Le Huffington Post donne une image plus positive d’Odessa et de l’Ukraine en général. On parle des changements qui ont lieu dans la ville avec la réforme de la police, de la douane et des actions prises par le gouverneur dynamique de l’Oblast d’Odessa, Mikheil Saakashvili. Selon Mediapart, réformer Odessa reste néanmoins une tâche titanesque.

L’ÉLECTION DE PETRO POROSHENKO

The Economist écrit le 26 mai 2015 que bien que la Révolution ait apporté un nouveau sens de fierté, elle n’a pas amené de nouveaux leaders. Poroshenko a été élu parce que les Ukrainiens voient en lui un homme pragmatique et surtout un homme d’affaire qui a réussi.

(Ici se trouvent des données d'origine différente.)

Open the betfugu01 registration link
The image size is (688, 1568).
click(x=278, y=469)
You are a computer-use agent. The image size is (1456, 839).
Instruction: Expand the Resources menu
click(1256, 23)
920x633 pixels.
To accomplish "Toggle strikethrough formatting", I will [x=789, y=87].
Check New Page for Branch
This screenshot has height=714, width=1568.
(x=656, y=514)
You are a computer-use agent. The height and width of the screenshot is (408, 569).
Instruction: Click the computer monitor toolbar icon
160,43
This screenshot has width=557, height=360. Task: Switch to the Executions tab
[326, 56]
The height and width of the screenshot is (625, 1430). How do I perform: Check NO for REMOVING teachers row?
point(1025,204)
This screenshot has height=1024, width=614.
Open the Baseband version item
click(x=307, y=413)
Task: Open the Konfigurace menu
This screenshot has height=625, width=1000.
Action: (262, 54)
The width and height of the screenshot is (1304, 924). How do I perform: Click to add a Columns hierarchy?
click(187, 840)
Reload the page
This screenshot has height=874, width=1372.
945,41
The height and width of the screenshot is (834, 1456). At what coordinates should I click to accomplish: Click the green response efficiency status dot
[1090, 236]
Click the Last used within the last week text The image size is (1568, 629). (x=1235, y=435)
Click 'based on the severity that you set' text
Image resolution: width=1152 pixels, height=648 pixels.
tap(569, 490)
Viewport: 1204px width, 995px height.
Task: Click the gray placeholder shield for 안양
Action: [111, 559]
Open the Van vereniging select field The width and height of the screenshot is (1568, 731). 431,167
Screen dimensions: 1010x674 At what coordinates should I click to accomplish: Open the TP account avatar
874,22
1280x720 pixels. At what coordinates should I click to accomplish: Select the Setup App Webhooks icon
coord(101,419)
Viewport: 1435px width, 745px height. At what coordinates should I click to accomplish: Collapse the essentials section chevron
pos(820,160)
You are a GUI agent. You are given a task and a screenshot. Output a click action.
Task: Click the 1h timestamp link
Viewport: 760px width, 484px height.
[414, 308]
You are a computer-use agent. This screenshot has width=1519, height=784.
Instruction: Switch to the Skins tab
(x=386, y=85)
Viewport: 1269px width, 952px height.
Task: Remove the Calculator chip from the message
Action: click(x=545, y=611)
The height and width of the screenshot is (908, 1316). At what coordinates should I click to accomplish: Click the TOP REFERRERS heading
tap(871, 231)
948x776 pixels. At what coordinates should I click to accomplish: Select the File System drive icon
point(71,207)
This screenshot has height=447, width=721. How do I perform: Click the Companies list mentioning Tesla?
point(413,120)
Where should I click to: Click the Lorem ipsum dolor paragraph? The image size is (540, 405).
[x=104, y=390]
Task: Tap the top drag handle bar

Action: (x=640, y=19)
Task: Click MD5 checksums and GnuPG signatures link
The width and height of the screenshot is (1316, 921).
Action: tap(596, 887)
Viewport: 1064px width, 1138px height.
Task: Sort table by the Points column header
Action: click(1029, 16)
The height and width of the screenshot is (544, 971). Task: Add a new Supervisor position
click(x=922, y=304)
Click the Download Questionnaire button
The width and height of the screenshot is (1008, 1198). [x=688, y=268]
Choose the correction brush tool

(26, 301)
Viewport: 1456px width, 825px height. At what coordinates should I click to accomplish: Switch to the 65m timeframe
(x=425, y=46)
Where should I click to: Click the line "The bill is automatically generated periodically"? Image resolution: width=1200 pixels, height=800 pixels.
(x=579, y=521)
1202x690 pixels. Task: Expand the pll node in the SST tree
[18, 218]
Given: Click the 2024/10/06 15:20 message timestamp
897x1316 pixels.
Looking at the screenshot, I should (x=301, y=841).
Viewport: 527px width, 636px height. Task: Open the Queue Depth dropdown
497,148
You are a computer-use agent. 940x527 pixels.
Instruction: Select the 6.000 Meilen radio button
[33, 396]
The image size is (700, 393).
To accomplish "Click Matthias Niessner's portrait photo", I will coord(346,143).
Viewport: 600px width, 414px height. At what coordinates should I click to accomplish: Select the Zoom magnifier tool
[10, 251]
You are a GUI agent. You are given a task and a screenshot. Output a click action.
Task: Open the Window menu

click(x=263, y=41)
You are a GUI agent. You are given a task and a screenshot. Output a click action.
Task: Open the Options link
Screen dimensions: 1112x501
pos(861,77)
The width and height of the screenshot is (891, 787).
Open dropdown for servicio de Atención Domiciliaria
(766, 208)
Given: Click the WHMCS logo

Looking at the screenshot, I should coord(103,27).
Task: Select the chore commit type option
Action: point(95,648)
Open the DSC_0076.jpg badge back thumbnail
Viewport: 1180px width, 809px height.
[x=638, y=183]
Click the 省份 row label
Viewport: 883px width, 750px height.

Par ailleurs, il a su canaliser la volonté de changement grâce à sa chaîne de télévision. Il promet de lutter contre la corruption et de faire de l’Ukraine un pays moderne et européen. Le 31 mai, on affirme que l’élection de Poroshenko est due à une alliance entre les puissants groupes de l’élite et l’espoir populaire d’un renouveau.

La tâche du président sera difficile car il doit obliger les oligarques à payer les impôts tout en ayant besoin d’eux pour maintenir l’unité du pays. La chose dont nous sommes au moins certains est que Poroshenko n’utilisera pas son mandat pour s’enrichir puisqu’il est déjà très riche avec son empire Roshen.

On souligne aussi le score très faible des candidats de l’extrême-droite, à peine 2%, ce qui contredit la propagande russe à propos d’une Ukraine fasciste.

Le magazine reste assez pessimiste en ce qui concerne l’avenir de l’Ukraine. Il rappelle que les Ukrainiens manquent souvent les opportunités historiques. Par exemple, l’Ukraine n’a pas profité de son indépendance acquise par accident et elle a gâché sa Révolution Orange. Elle ne peut plus rester dans l’immobilisme.

Le magazine pense qu’il sera difficile d’arriver à un accord de paix avec les rebelles dans le Donbass, rebelles qu’on appelle désormais terroristes à Kiev. Par ailleurs, il y a une certaine ironie que Vladimir Poutine reconnaisse le nouveau Président mais pas la légalité de cette élection. Le magazine écrit noir sur blanc que les rebelles dans le Donbass sont les clients du Kremlin.

Dans un article du 28  mars 2015, on parle du limogeage de Ihor Kolomoisky du poste de gouverneur de Dnipropetrovsk et de la difficulté de reformer sans l’ingérence des oligarques. Contrairement à la Russie, les oligarques ukrainiens, qui ont fait fortune grâce à des privatisations douteuses dans les années 90, sont impliqués dans la politique du pays. À cause du mode de scrutin à listes fermées, les oligarques peuvent facilement placer leurs hommes ou femmes au parlement et conserver ainsi leur influence. Malheureusement, l’Ukraine n’a pas les moyens en temps de guerre de se mettre à dos les oligarques qui ont joué un rôle primordial pour sauvegarder l’unité du pays.

The Economist ne croit pas que la corruption ait diminuée en Ukraine. Si elle semble moindre, c’est parce que le système de corruption à grande échelle de l’ancien Président Yanukovych a été démantelé. La corruption d’antan est redevenue la norme.